§ **WORK TO COMPLETE**: Please rewrite every one of the rows below, switching "GUI agent" to "interface agent" and leaving everything else unchanged.

::::

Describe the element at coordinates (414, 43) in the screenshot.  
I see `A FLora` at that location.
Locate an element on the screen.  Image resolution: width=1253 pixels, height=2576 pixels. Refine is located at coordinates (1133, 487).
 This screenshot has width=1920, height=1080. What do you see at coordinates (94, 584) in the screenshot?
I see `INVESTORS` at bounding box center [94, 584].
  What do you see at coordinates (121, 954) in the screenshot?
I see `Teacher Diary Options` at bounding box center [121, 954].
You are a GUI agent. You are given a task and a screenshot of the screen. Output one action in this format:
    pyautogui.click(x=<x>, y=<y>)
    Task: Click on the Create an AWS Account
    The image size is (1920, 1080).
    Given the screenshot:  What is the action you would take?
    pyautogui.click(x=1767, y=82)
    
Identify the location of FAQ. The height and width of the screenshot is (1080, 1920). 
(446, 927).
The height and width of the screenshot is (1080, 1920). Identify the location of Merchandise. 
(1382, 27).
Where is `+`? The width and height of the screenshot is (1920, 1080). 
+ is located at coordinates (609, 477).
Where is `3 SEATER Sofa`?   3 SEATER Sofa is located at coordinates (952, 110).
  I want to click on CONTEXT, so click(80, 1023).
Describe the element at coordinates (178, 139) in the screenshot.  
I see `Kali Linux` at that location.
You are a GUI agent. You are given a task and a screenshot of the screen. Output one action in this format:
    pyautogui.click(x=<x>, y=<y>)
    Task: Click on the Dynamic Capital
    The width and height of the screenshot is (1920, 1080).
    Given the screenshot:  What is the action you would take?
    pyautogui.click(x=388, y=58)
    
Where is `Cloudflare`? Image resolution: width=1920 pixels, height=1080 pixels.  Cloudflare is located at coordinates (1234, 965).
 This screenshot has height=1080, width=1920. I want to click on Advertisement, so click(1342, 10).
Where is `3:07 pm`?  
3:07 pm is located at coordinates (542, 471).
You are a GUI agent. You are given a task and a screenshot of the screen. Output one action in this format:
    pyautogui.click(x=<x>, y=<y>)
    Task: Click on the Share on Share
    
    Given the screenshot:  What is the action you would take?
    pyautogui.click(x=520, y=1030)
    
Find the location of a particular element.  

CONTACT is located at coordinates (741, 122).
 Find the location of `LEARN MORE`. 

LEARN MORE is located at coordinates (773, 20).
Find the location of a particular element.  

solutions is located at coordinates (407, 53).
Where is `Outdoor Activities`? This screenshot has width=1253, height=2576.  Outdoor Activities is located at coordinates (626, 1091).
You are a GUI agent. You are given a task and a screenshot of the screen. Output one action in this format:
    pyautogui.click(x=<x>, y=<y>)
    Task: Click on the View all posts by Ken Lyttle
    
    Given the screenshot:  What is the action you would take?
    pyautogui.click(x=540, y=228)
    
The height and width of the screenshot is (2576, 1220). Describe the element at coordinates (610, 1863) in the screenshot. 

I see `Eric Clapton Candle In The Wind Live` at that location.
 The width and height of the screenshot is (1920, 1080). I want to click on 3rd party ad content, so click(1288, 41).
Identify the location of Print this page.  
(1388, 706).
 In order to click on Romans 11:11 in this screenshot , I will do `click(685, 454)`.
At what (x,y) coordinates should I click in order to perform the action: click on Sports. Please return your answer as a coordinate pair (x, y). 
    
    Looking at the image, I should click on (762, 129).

::::

§ **SOLUTION FOR THIS TASK**:
Describe the element at coordinates (414, 43) in the screenshot.  
I see `A FLora` at that location.
Locate an element on the screen.  Image resolution: width=1253 pixels, height=2576 pixels. Refine is located at coordinates (1133, 487).
 This screenshot has width=1920, height=1080. What do you see at coordinates (94, 584) in the screenshot?
I see `INVESTORS` at bounding box center [94, 584].
  What do you see at coordinates (121, 954) in the screenshot?
I see `Teacher Diary Options` at bounding box center [121, 954].
You are a interface agent. You are given a task and a screenshot of the screen. Output one action in this format:
    pyautogui.click(x=<x>, y=<y>)
    Task: Click on the Create an AWS Account
    The image size is (1920, 1080).
    Given the screenshot:  What is the action you would take?
    pyautogui.click(x=1767, y=82)
    
Identify the location of FAQ. The height and width of the screenshot is (1080, 1920). 
(446, 927).
The height and width of the screenshot is (1080, 1920). Identify the location of Merchandise. 
(1382, 27).
Where is `+`? The width and height of the screenshot is (1920, 1080). 
+ is located at coordinates (609, 477).
Where is `3 SEATER Sofa`?   3 SEATER Sofa is located at coordinates (952, 110).
  I want to click on CONTEXT, so click(80, 1023).
Describe the element at coordinates (178, 139) in the screenshot.  
I see `Kali Linux` at that location.
You are a interface agent. You are given a task and a screenshot of the screen. Output one action in this format:
    pyautogui.click(x=<x>, y=<y>)
    Task: Click on the Dynamic Capital
    The width and height of the screenshot is (1920, 1080).
    Given the screenshot:  What is the action you would take?
    pyautogui.click(x=388, y=58)
    
Where is `Cloudflare`? Image resolution: width=1920 pixels, height=1080 pixels.  Cloudflare is located at coordinates (1234, 965).
 This screenshot has height=1080, width=1920. I want to click on Advertisement, so click(1342, 10).
Where is `3:07 pm`?  
3:07 pm is located at coordinates (542, 471).
You are a interface agent. You are given a task and a screenshot of the screen. Output one action in this format:
    pyautogui.click(x=<x>, y=<y>)
    Task: Click on the Share on Share
    
    Given the screenshot:  What is the action you would take?
    pyautogui.click(x=520, y=1030)
    
Find the location of a particular element.  

CONTACT is located at coordinates (741, 122).
 Find the location of `LEARN MORE`. 

LEARN MORE is located at coordinates (773, 20).
Find the location of a particular element.  

solutions is located at coordinates (407, 53).
Where is `Outdoor Activities`? This screenshot has width=1253, height=2576.  Outdoor Activities is located at coordinates (626, 1091).
You are a interface agent. You are given a task and a screenshot of the screen. Output one action in this format:
    pyautogui.click(x=<x>, y=<y>)
    Task: Click on the View all posts by Ken Lyttle
    
    Given the screenshot:  What is the action you would take?
    pyautogui.click(x=540, y=228)
    
The height and width of the screenshot is (2576, 1220). Describe the element at coordinates (610, 1863) in the screenshot. 

I see `Eric Clapton Candle In The Wind Live` at that location.
 The width and height of the screenshot is (1920, 1080). I want to click on 3rd party ad content, so click(1288, 41).
Identify the location of Print this page.  
(1388, 706).
 In order to click on Romans 11:11 in this screenshot , I will do `click(685, 454)`.
At what (x,y) coordinates should I click in order to perform the action: click on Sports. Please return your answer as a coordinate pair (x, y). 
    
    Looking at the image, I should click on (762, 129).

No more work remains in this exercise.